Transcribe an Audio File

Universal-2 is live Dive into our research paper to see how we’re redefining speech AI accuracy. Read more here.

Overview

By the end of this tutorial, you’ll be able to:

Transcribe an audio file.
Enable Speaker Diarization to detect speakers in an audio file.

Here’s the full sample code for what you’ll build in this tutorial:

import assemblyai as aai

aai.settings.api_key = "YOUR_API_KEY"

transcriber = aai.Transcriber()

# You can use a local filepath:
# audio_file = "./example.mp3"

# Or use a publicly-accessible URL:
audio_file = (
    "https://assembly.ai/sports_injuries.mp3"
)

config = aai.TranscriptionConfig(speaker_labels=True)

transcript = transcriber.transcribe(audio_file, config)

if transcript.status == aai.TranscriptStatus.error:
    print(f"Transcription failed: {transcript.error}")
    exit(1)

print(transcript.text)

for utterance in transcript.utterances:
    print(f"Speaker {utterance.speaker}: {utterance.text}")

Before you begin

To complete this tutorial, you need:

Python, TypeScript, Go, Java, .NET, or Ruby installed.
A free AssemblyAI account.

Step 1: Install the SDK

Install the package via pip:

pip install assemblyai

Step 2: Configure the SDK

In this step, you ‘ll create an SDK client and configure it to use your API key.

Browse to Account, and then click the text under Your API key to copy it.

Create a new Transcriber and configure it to use your API key. Replace YOUR_API_KEY with your copied API key.

import assemblyai as aai

aai.settings.api_key = "YOUR_API_KEY"

transcriber = aai.Transcriber()

Step 3: Submit audio for transcription

In this step, you’ll submit the audio file for transcription and wait until it’s completes. The time it takes to process an audio file depends on its duration and the enabled models. Most transcriptions complete within 45 seconds.

Specify a URL to the audio you want to transcribe. The URL needs to be accessible from AssemblyAI’s servers. For a list of supported formats, see FAQ.

audio_file = "https://assembly.ai/sports_injuries.mp3"
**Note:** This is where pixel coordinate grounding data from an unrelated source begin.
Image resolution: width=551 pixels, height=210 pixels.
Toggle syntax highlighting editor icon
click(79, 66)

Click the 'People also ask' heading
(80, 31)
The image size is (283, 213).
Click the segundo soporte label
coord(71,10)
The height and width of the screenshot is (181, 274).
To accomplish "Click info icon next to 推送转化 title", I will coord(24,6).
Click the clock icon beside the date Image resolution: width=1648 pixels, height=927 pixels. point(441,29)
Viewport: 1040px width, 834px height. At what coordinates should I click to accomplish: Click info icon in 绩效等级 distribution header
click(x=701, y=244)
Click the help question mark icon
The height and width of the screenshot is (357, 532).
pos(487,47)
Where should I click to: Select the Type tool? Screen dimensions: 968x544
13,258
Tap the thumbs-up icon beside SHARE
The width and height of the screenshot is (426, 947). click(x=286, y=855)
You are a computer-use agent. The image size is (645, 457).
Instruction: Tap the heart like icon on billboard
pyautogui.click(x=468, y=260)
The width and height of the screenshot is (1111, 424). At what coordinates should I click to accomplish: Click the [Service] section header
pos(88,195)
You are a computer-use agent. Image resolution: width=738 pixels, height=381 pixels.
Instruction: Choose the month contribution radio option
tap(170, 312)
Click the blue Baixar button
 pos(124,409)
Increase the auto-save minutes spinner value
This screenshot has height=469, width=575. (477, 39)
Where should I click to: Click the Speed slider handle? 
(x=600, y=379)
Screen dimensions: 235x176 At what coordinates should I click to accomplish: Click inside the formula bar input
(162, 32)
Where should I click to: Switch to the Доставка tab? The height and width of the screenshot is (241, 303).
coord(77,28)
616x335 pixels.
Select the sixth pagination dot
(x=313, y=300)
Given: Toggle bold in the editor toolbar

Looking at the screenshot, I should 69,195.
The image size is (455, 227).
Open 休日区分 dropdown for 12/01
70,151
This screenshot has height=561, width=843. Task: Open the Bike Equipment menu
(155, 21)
Local audio filesIf you want to use a local file, you can also specify a local path, for example:

audio_file = "./example.mp3"

YouTubeYouTube URLs are not supported. If you want to transcribe a YouTube video, you need to download the audio first.

To generate the transcript, pass the audio URL to transcribe().This may take a minute while we’re processing the audio.

transcript = transcriber.transcribe(audio_file)

Select the speech modelYou can select the class of models to use in order to make cost-performance tradeoffs best suited for your application. See Select the speech model.

If the transcription failed, the status of the transcription will be set to error. To see why it failed you can print the value of error.

if transcript.error:
    print(transcript.error)
    exit(1)

Print the complete transcript.

print(transcript.text)

Run the application and wait for it to finish.You’ve successfully transcribed your first audio file. You can see all submitted transcription jobs in the Processing queue.

Step 4: Enable additional AI models

You can extract even more insights from the audio by enabling any of our AI models using transcription options. In this step, you’ll enable the Speaker diarization model to detect who said what.

Create a TranscriptionConfig with speaker_labels set to True, and then pass it as the second argument to transcribe().

config = aai.TranscriptionConfig(speaker_labels=True)
transcript = transcriber.transcribe(audio_file, config)

In addition to the full transcript, you now have access to utterances from each speaker.

for utterance in transcript.utterances:
    print(f"Speaker {utterance.speaker}: {utterance.text}")

Many of the properties in the transcript object only become available after you enable the corresponding model. For more information, see the models under Speech-to-Text and Audio Intelligence.

Next steps

In this tutorial, you’ve learned how to generate a transcript for an audio file and how to extract speaker information by enabling the Speaker diarization model. Want to learn more?

For more ways to analyze your audio data, explore our Audio Intelligence models.
If you want to transcribe audio in real-time, see Transcribe streaming audio from a microphone.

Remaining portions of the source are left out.